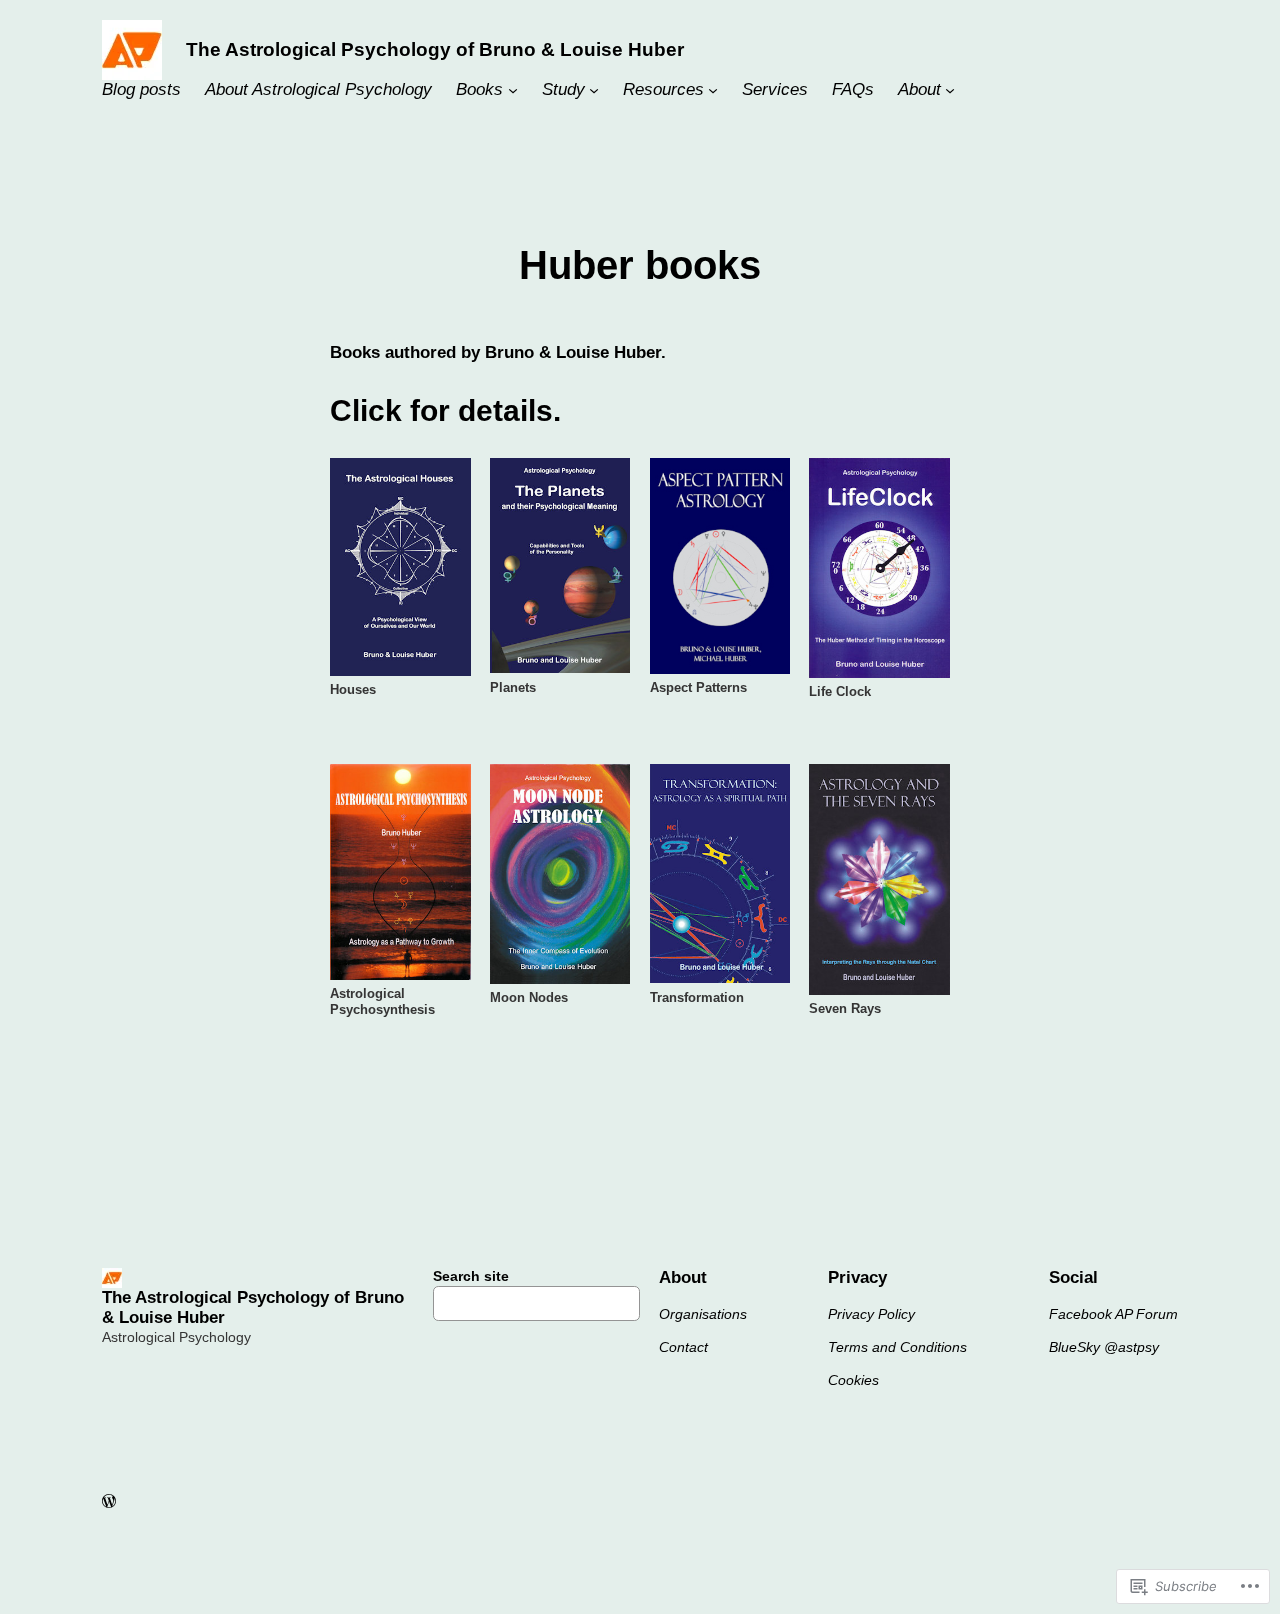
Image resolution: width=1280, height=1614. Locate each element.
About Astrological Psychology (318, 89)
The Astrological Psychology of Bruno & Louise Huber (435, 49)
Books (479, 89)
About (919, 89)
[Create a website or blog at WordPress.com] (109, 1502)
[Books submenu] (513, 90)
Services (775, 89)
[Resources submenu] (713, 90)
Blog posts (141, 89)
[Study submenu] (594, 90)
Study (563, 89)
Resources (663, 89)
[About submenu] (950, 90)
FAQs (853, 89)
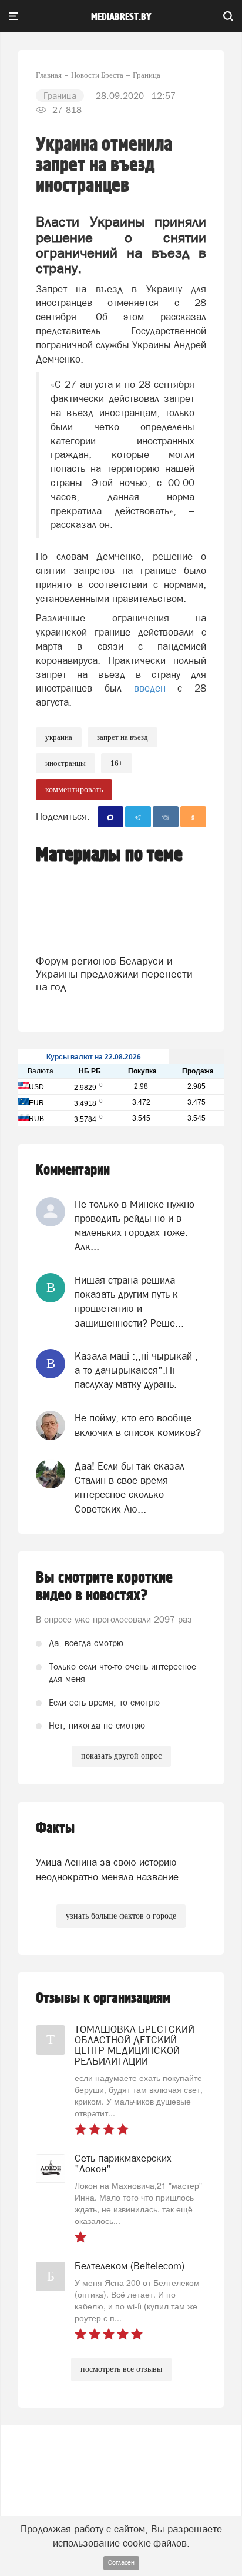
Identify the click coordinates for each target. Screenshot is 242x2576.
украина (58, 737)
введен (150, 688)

────────────────

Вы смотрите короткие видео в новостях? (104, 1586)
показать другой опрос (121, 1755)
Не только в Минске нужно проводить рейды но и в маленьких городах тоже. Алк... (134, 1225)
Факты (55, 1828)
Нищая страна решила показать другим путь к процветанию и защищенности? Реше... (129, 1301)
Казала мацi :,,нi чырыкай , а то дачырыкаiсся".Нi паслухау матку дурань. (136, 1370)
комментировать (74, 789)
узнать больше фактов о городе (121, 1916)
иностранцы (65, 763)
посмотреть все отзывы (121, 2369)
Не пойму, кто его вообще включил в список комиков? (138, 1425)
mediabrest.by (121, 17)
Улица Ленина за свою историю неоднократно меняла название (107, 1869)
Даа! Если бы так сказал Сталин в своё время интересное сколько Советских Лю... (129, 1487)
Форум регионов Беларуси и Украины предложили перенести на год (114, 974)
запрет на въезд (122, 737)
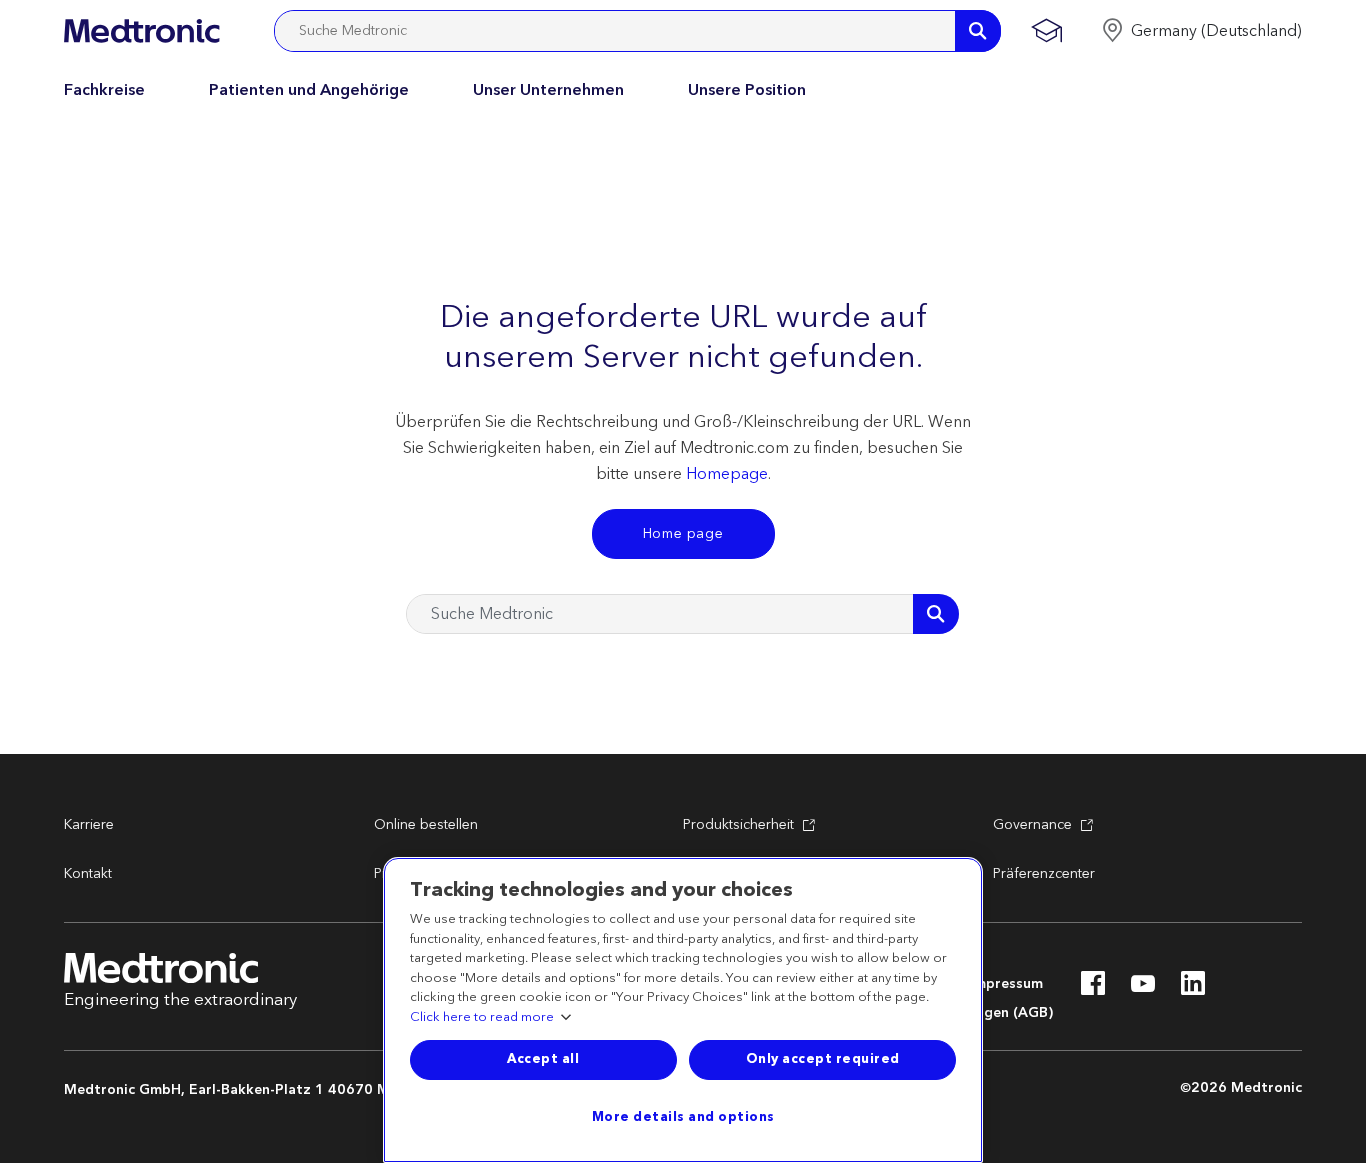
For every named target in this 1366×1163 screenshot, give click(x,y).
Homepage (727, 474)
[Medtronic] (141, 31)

────────────────

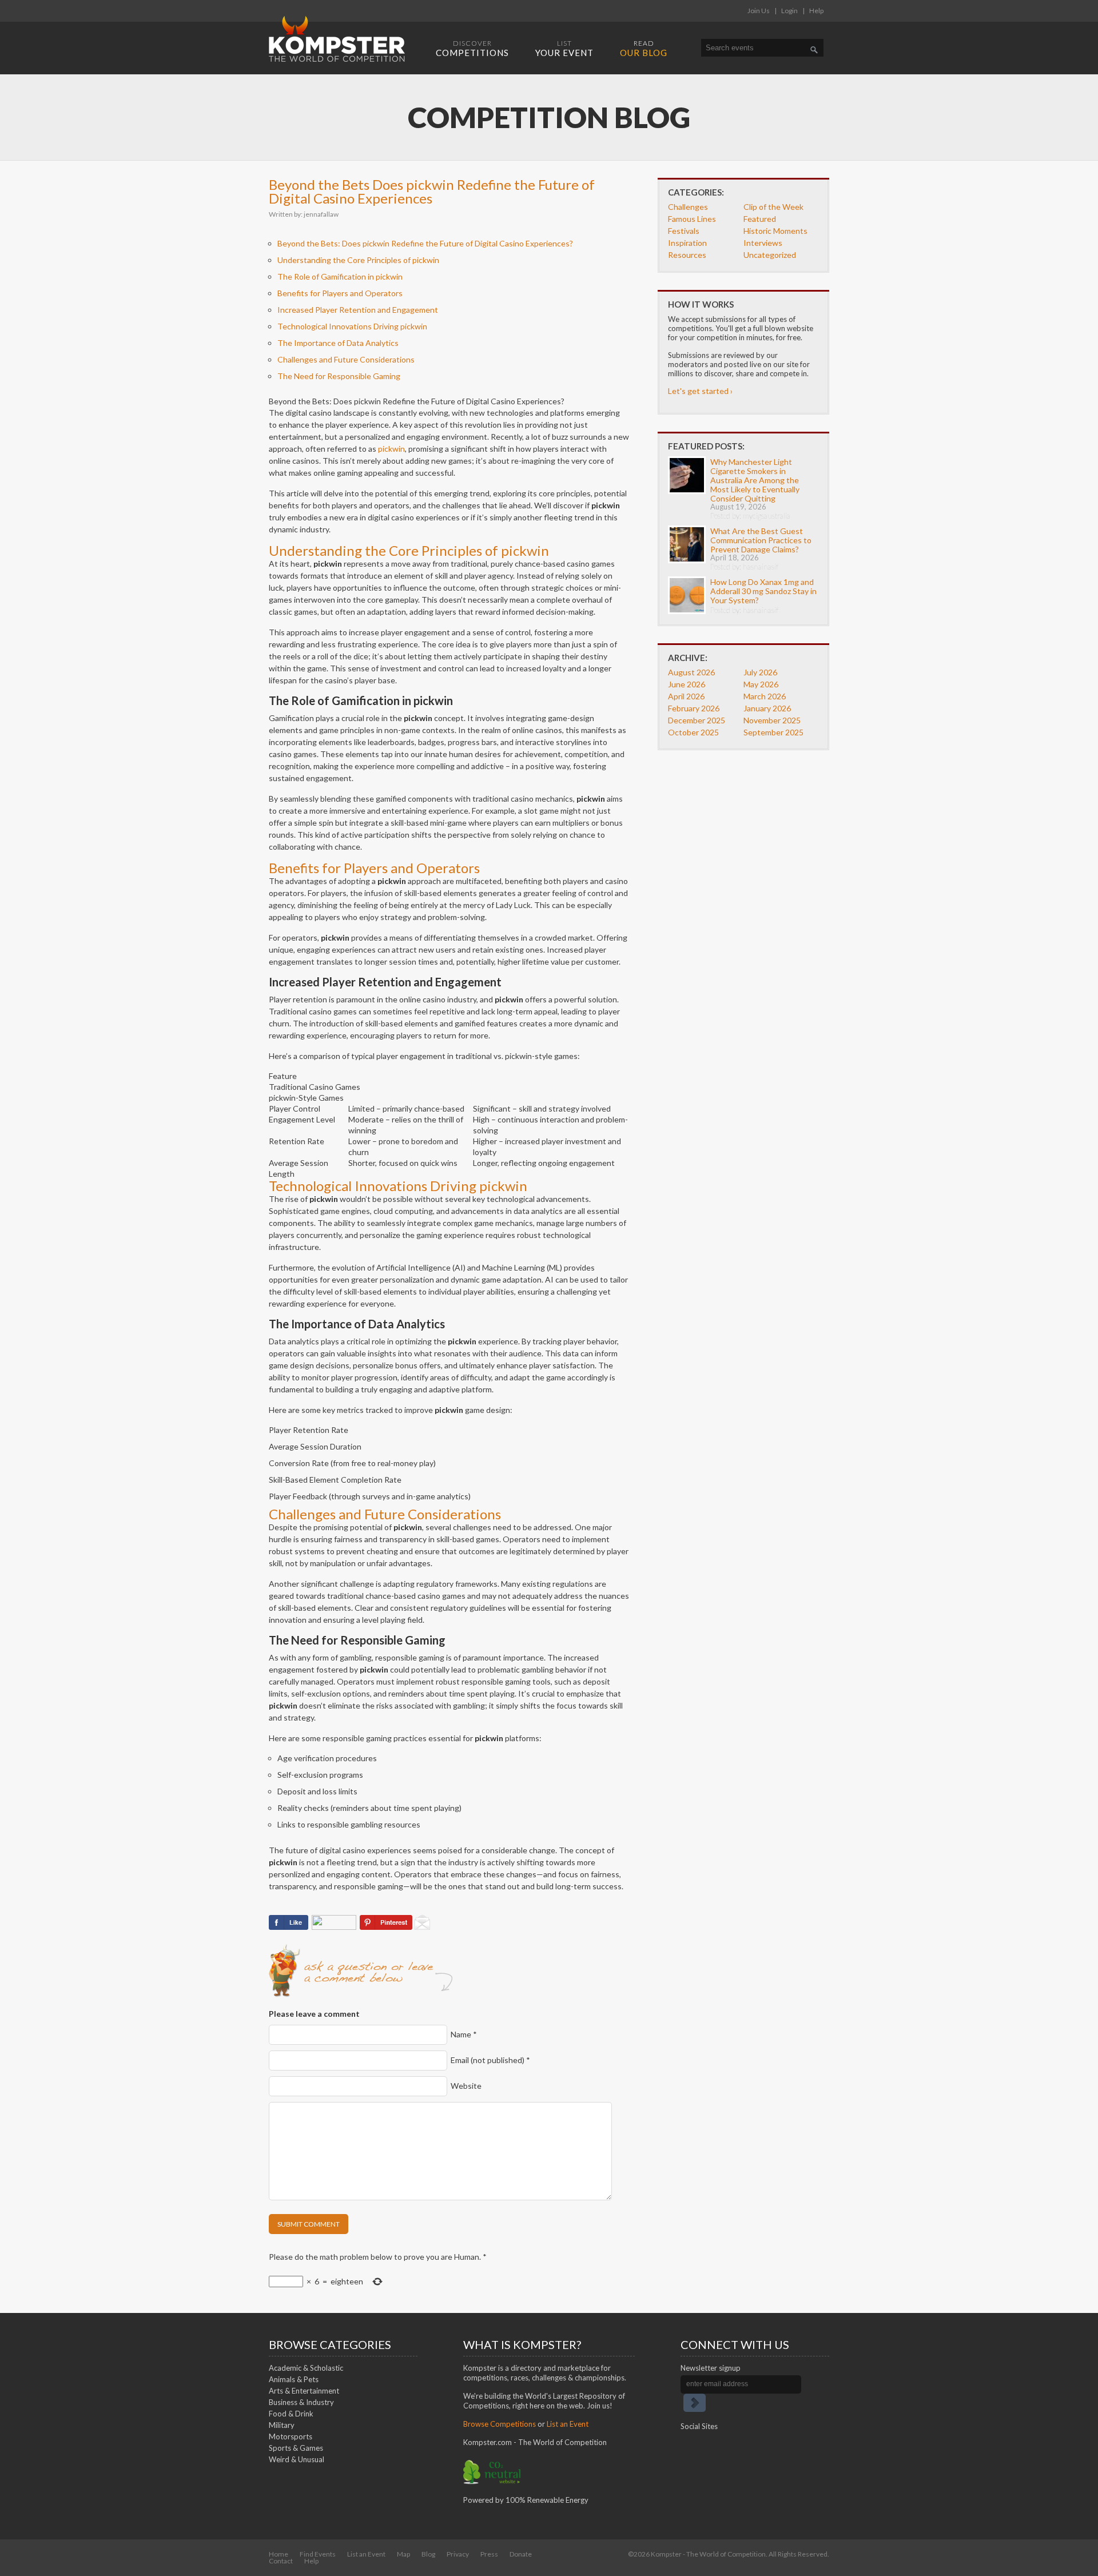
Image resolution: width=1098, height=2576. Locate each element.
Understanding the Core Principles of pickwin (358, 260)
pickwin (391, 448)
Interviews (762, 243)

────────────────

[Exercise] In the data above, find the line with "Books (479, 89)" and the line with "[About submenu] (950, 90)". Retype both, plus every line between them, exactly.

[Exercise answer]
Books (479, 89)
About (919, 89)
[Create a website or blog at WordPress.com] (109, 1502)
[Books submenu] (513, 90)
Services (775, 89)
[Resources submenu] (713, 90)
Blog posts (141, 89)
[Study submenu] (594, 90)
Study (563, 89)
Resources (663, 89)
[About submenu] (950, 90)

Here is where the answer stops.